The latest IMF world economic and financial surveys show that the rate which stood at 1.4 per cent in 2016 will continue to pickup, though momentum is weak.
The economic growth rate in Sub-Saharan Africa is expected to reach 3.4 per cent in 2018, a recent bi-annual report by the International Monetary Fund (IMF) has shown. The October 2017 Regional Economic Outlook: Sub-Saharan Africa, made public in Yaounde yesterday December 20, 2017, indicates that the broad-based slowdown in the region is easing.
According to the outlook, “ growth is expected to pick up from 1.4 per cent in 2016 to 2.6 per cent in 2017, reflecting one-off factors – particularly, the rebound in Nigeria’s oil and agricultural production, the easing of drought conditions that impacted much of eastern and southern Africa in 2016 and early 2017 – and a more supportive external environment.”

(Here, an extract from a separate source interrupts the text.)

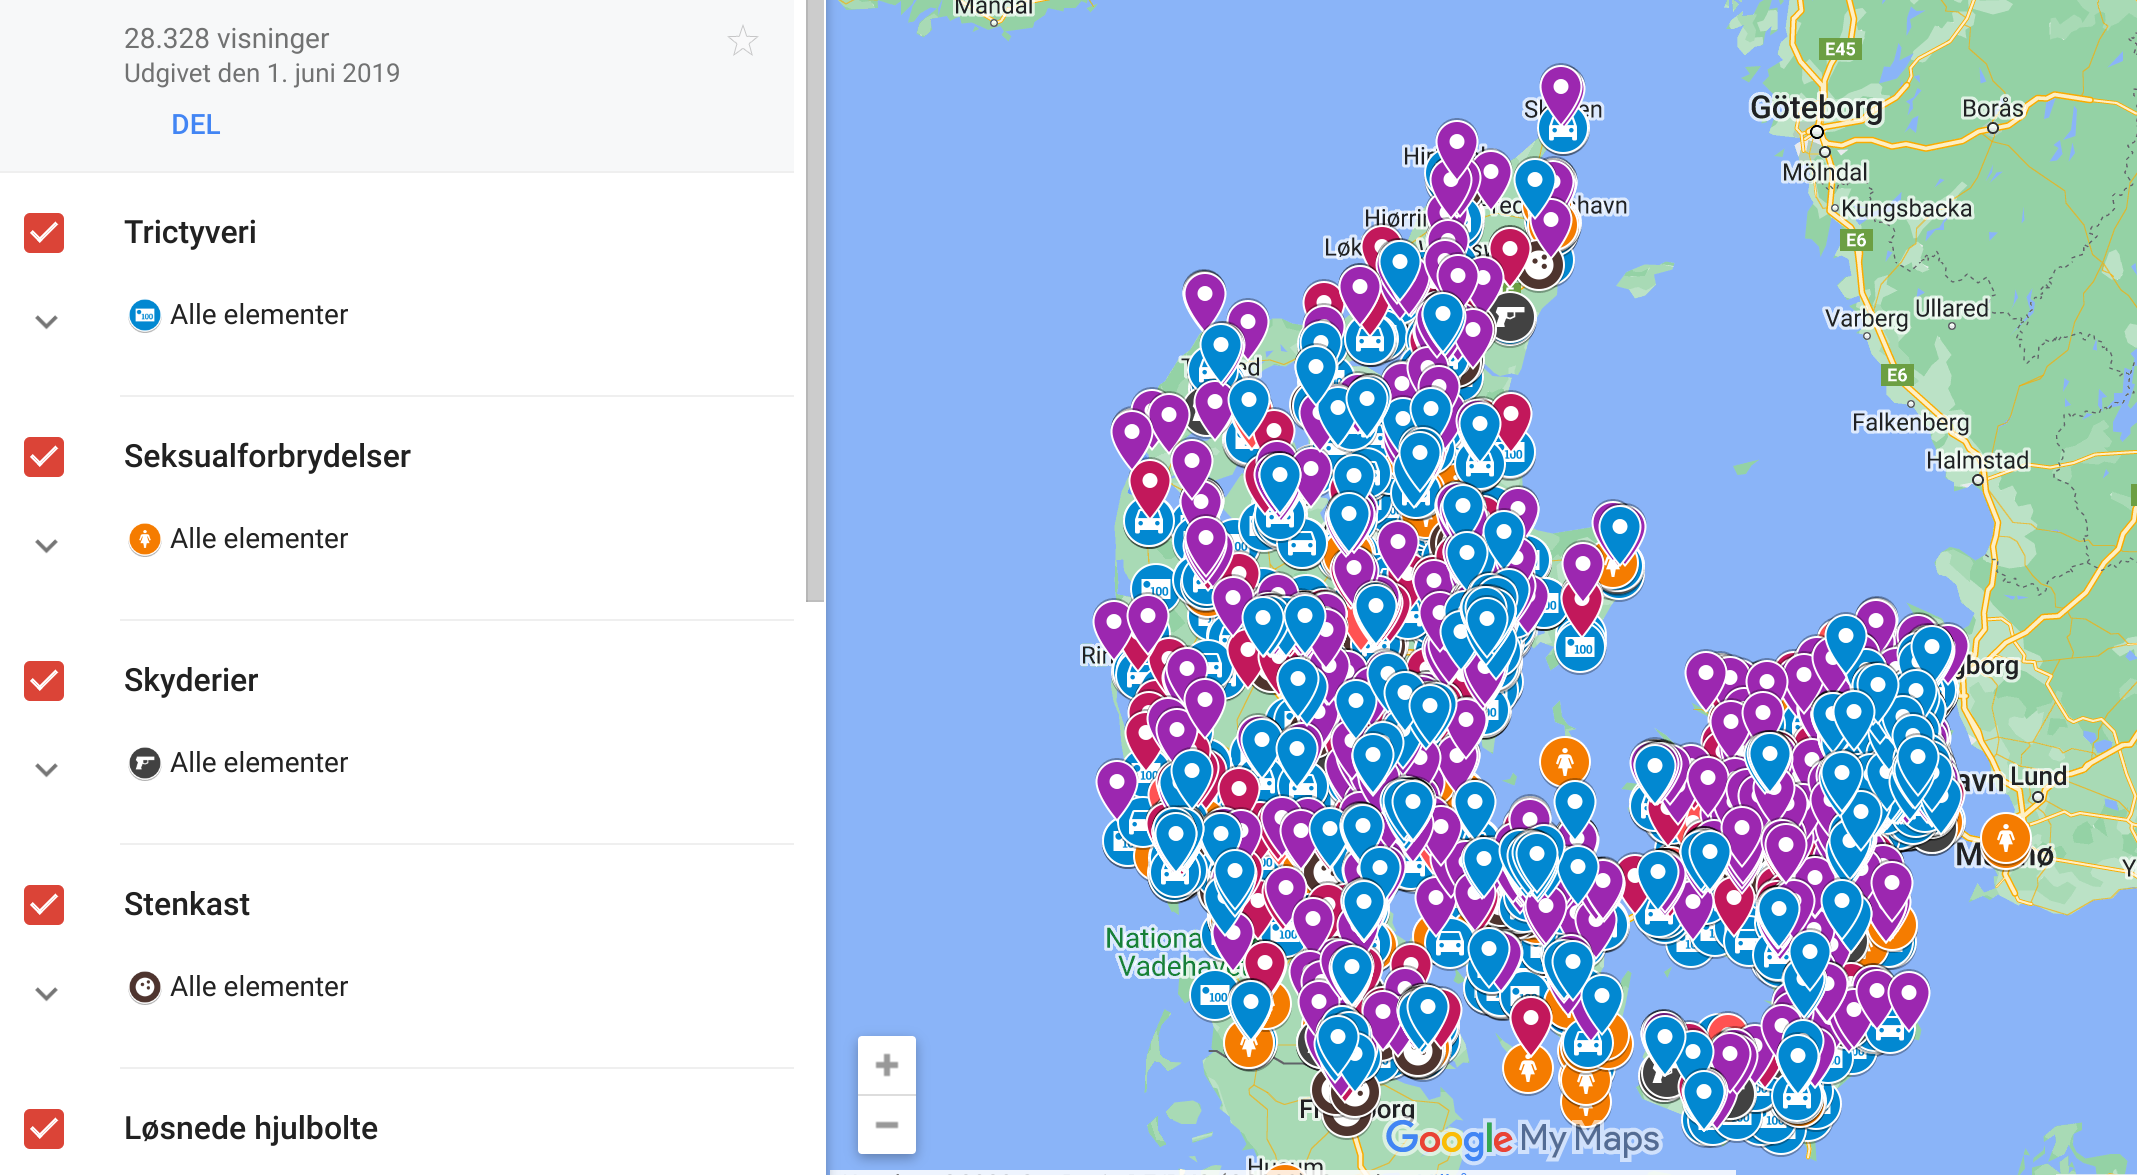
Task: Disable the Løsnede hjulbolte layer
Action: 44,1129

While the growth rate for 2018 is projected at 3.4 per cent, it is likely to remain below past trends in 2019, the study suggests. While 15 out of the 45 countries under review have a growth rate of at least 5 per cent, growth in the region as a whole will barely surpass the rate of population increase, and in 12 countries, comprising 40 per cent of the Sub-Saharan Africa’s population, income per capita is expected to decline.
Going by the outlook, many countries are facing rising vulnerabilities on the domestic front as public debt rose above 50 per cent of Gross Domestic Product (GDP) in 22 countries at the end of 2016. The study suggests that servicing debt has become a burden, especially in oil-producing countries.
Fiscal risks too are beginning to materialize in several fast-growing non-resource-intensive countries, partly reflecting security developments and a decline in cocoa prices. Many faster growing economies are also said to be continuously driven by public spending, with debt levels and debt service costs rising.
At the sub-regional level of the Economic and Monetary Community of Central Africa (CEMAC), the study points out that growth remains subdued, with non-oil GDP growth in Cameroon keeping growth in the sub-region in the positive.
According to the Resident Representative of the IMF in Cameroon, Kadima Kalonji, Cameroon has been more resilient than the other CEMAC countries because of its economic diversification.
The Minister of Finance, Alamine Ousmane Mey said the 2018 budget has been structured in such a way that it would guarantee the sustainability of public finance and the stimulation of the private sector.
“Budget adjustment is important in the face of economic difficulties created by the drop in oil and global commodity prices,” Minister Alamine noted.